> ACTIONS TO TAKE
• a. Duplicate the part of the script starting at "mount /dev/$XFS_MIRROR -o remount,rw" and ending at "the start-backup script)".
• b. Summarize the script in two sentences.

EXTERNAL=$( mdadm --detail /dev/$EXTERNAL_STRIPING | grep "active sync" | awk '{print $7}' | tr '[0-9]' ' ')
echo "Found external drives: $EXTERNAL"

echo "Remounting the data XFS mirror array $XFS_MIRROR read-only to flush the XFS filesystem"
mount /dev/$XFS_MIRROR -o remount,ro
# mounting read-only may fail, let's sync at least
sync

echo "Removing the external data stripes $EXTERNAL_STRIPING from the data mirror array $DATA_MIRROR"
mdadm /dev/$DATA_MIRROR --fail /dev/$EXTERNAL_STRIPING
sleep 1
mdadm /dev/$DATA_MIRROR --remove /dev/$EXTERNAL_STRIPING
sleep 1

echo "Remounting the XFS mirror array $XFS_MIRROR read-write"
mount /dev/$XFS_MIRROR -o remount,rw
echo "Starting backuppc"
/etc/init.d/backuppc start

# enabling the backup dumps (disabled in the start-backup script)
enable_backup

echo "Stopping the external data stripes array $EXTERNAL_STRIPING"
mdadm --stop /dev/$EXTERNAL_STRIPING


echo "Checking the external backup:"
echo "============================="

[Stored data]
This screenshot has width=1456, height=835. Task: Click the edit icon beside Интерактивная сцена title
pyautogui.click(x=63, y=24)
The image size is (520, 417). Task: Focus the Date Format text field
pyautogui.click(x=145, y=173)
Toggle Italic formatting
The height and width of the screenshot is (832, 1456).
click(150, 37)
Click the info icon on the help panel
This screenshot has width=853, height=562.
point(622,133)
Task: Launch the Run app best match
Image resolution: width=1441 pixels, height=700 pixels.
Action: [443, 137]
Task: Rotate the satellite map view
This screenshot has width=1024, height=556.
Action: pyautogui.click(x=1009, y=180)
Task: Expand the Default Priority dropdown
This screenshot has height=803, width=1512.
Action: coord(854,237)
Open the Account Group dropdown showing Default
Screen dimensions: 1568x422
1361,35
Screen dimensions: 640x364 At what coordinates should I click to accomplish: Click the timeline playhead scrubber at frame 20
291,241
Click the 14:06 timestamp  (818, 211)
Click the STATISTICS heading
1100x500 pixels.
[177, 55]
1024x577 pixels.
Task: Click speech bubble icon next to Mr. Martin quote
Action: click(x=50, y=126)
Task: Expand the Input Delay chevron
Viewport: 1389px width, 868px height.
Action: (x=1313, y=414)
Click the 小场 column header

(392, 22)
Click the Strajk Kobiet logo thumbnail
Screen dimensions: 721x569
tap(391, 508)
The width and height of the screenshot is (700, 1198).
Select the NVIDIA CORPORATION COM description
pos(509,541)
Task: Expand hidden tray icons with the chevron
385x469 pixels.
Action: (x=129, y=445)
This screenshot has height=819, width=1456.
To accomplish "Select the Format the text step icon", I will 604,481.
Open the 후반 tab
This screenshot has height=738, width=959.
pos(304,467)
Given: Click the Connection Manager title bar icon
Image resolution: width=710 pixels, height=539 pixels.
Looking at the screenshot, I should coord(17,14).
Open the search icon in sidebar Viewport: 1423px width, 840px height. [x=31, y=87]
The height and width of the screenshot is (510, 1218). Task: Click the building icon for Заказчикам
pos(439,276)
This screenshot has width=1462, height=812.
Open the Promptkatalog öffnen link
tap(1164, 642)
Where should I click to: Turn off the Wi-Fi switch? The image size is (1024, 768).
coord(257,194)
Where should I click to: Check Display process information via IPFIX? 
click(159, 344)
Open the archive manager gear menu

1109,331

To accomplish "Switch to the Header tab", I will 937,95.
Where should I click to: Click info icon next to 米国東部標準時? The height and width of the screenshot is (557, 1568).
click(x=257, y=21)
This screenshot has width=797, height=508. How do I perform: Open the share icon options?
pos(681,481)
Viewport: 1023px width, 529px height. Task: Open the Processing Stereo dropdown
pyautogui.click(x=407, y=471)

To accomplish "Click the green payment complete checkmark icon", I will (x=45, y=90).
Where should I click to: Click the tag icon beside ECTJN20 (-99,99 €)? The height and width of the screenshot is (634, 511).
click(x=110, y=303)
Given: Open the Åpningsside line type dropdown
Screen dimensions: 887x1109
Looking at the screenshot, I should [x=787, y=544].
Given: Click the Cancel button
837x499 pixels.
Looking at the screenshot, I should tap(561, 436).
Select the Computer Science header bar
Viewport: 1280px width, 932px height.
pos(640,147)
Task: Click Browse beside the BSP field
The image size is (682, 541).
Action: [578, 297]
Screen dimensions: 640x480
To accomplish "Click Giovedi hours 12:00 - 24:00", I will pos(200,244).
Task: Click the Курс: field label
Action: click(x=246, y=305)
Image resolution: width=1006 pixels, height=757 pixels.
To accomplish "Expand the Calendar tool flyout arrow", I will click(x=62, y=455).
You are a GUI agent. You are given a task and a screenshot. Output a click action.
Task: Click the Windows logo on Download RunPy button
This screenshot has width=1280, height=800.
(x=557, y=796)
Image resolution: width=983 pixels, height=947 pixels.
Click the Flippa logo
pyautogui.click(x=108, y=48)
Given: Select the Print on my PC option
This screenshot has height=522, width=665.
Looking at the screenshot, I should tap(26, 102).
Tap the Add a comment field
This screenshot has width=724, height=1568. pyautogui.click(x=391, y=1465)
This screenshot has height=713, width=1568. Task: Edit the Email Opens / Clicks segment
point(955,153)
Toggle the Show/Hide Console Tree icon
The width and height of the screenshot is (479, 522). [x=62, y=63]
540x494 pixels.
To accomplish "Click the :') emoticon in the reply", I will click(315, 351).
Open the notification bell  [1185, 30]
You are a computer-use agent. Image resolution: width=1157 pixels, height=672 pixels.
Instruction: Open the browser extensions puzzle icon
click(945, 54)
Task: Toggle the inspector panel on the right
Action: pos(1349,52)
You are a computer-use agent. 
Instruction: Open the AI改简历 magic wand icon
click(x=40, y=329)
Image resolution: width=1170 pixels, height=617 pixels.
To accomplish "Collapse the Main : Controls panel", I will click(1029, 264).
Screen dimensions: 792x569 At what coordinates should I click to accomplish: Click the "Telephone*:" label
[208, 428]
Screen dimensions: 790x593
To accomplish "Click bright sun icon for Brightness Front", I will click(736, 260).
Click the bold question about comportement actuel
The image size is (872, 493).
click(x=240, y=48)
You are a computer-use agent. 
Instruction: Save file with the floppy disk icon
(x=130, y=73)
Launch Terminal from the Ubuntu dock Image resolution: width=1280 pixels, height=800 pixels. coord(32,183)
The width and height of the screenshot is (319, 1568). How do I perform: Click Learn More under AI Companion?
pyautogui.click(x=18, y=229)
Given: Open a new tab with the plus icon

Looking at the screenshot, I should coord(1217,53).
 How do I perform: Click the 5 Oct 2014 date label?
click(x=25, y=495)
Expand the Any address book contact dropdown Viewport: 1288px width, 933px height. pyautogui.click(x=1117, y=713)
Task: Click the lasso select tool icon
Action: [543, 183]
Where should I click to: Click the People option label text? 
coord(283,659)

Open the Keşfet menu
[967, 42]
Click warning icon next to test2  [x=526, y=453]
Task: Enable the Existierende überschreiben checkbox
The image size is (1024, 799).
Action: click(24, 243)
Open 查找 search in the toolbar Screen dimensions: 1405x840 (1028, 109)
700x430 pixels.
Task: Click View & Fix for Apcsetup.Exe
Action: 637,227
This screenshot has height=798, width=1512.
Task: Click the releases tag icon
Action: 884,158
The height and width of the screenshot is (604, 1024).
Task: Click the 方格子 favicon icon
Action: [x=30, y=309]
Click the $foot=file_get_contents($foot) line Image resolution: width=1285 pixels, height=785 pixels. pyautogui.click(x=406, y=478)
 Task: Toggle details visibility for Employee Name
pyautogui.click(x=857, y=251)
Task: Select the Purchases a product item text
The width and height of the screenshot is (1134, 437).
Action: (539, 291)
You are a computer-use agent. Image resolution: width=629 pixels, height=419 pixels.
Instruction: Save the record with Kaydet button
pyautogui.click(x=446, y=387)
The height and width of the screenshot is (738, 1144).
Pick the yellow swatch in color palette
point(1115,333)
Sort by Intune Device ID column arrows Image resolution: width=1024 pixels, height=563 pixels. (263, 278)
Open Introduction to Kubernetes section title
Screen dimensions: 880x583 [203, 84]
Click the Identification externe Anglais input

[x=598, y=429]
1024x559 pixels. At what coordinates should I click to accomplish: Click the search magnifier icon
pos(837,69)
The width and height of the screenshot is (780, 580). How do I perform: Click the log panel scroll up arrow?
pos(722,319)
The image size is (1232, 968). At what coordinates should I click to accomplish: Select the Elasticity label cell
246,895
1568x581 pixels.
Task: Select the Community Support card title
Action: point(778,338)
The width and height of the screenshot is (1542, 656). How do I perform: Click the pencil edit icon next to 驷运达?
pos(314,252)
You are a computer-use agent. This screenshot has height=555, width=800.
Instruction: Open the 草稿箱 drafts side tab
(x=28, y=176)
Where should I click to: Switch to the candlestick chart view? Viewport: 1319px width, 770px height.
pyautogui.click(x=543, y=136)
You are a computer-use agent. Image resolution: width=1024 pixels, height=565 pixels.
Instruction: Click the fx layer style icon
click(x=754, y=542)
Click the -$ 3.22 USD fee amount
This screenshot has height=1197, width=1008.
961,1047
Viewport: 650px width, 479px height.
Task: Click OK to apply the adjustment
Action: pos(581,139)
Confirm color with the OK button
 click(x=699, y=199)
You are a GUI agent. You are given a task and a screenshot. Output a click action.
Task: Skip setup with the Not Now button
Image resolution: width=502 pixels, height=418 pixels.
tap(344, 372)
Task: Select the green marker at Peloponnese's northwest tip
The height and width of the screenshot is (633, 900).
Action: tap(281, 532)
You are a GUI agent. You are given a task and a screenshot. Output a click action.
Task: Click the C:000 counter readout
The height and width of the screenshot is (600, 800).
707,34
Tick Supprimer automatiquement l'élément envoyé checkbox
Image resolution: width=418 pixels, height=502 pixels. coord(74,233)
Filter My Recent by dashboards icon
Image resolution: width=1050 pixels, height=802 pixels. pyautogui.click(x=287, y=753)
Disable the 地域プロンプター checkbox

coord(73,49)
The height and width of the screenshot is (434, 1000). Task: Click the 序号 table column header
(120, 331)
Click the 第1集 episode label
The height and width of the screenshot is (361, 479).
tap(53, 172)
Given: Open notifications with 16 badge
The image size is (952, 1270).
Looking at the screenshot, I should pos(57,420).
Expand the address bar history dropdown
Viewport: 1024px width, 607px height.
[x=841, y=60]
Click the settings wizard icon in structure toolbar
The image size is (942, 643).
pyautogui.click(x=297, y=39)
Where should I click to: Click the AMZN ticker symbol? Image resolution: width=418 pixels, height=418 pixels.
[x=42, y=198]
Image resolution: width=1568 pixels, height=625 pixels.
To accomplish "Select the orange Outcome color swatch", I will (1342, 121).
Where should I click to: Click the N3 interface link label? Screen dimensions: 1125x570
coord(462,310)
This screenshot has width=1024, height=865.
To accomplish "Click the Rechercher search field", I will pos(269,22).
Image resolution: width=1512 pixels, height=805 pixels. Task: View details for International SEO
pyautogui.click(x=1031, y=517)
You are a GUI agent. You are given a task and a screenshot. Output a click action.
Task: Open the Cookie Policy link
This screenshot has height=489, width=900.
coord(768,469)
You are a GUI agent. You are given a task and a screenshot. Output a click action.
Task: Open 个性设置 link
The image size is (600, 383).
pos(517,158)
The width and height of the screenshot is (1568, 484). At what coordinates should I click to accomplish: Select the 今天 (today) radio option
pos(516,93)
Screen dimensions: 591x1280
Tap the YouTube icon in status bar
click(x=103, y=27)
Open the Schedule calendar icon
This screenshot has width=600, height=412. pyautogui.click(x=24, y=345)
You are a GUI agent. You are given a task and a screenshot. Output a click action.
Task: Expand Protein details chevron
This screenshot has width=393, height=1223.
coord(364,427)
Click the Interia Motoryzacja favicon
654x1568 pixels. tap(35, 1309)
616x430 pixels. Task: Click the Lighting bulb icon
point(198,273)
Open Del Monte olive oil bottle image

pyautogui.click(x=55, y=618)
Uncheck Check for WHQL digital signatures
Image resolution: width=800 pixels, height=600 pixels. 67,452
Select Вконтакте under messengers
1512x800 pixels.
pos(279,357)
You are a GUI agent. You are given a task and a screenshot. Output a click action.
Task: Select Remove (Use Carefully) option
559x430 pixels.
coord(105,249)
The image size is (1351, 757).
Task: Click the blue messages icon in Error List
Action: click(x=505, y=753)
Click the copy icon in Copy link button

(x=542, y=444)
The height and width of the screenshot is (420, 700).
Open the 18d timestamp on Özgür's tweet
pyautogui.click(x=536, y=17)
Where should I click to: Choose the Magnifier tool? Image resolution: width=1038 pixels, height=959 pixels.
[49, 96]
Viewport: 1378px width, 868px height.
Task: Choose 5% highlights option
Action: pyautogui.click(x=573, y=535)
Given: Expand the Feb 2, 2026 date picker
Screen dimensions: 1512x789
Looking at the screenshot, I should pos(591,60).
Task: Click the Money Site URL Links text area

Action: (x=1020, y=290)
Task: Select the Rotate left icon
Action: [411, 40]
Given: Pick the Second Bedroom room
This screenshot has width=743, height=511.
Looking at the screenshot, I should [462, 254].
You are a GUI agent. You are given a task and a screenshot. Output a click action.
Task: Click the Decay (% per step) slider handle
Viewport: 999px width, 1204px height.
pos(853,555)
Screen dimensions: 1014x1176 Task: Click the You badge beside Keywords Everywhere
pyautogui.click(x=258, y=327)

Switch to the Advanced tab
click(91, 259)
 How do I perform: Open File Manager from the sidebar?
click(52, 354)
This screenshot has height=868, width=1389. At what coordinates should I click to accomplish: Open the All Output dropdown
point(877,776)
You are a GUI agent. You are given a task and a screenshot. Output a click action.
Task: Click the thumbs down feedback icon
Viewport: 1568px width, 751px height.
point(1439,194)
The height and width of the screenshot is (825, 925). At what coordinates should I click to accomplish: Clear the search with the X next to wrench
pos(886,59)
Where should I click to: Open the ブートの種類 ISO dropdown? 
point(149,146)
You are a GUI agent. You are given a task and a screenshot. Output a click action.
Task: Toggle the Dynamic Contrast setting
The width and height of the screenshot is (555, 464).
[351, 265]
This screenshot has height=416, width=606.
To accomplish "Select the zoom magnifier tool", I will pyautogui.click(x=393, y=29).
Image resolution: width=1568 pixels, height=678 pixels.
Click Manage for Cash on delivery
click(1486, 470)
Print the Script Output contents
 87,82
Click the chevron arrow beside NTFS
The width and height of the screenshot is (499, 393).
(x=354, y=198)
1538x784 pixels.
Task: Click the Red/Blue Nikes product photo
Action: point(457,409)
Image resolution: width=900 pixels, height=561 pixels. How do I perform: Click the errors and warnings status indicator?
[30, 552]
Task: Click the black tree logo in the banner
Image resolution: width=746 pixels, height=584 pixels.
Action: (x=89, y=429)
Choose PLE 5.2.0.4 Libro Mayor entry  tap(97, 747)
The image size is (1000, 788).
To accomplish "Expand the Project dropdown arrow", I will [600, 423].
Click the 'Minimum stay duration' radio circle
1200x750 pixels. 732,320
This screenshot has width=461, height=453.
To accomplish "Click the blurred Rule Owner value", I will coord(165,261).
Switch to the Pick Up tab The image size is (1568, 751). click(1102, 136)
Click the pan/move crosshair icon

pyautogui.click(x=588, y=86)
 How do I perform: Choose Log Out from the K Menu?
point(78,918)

> RESPONSES IN ORDER
• a.
mount /dev/$XFS_MIRROR -o remount,rw
echo "Starting backuppc"
/etc/init.d/backuppc start

# enabling the backup dumps (disabled in the start-backup script)

• b. The script lists the active drives of the external striping array and remounts the XFS mirror array read-only, running sync in case that remount fails. It then fails and removes the external stripes from the data mirror array, remounts the XFS mirror read-write, starts backuppc, re-enables backup dumps, stops the external striping array, and begins checking the external backup.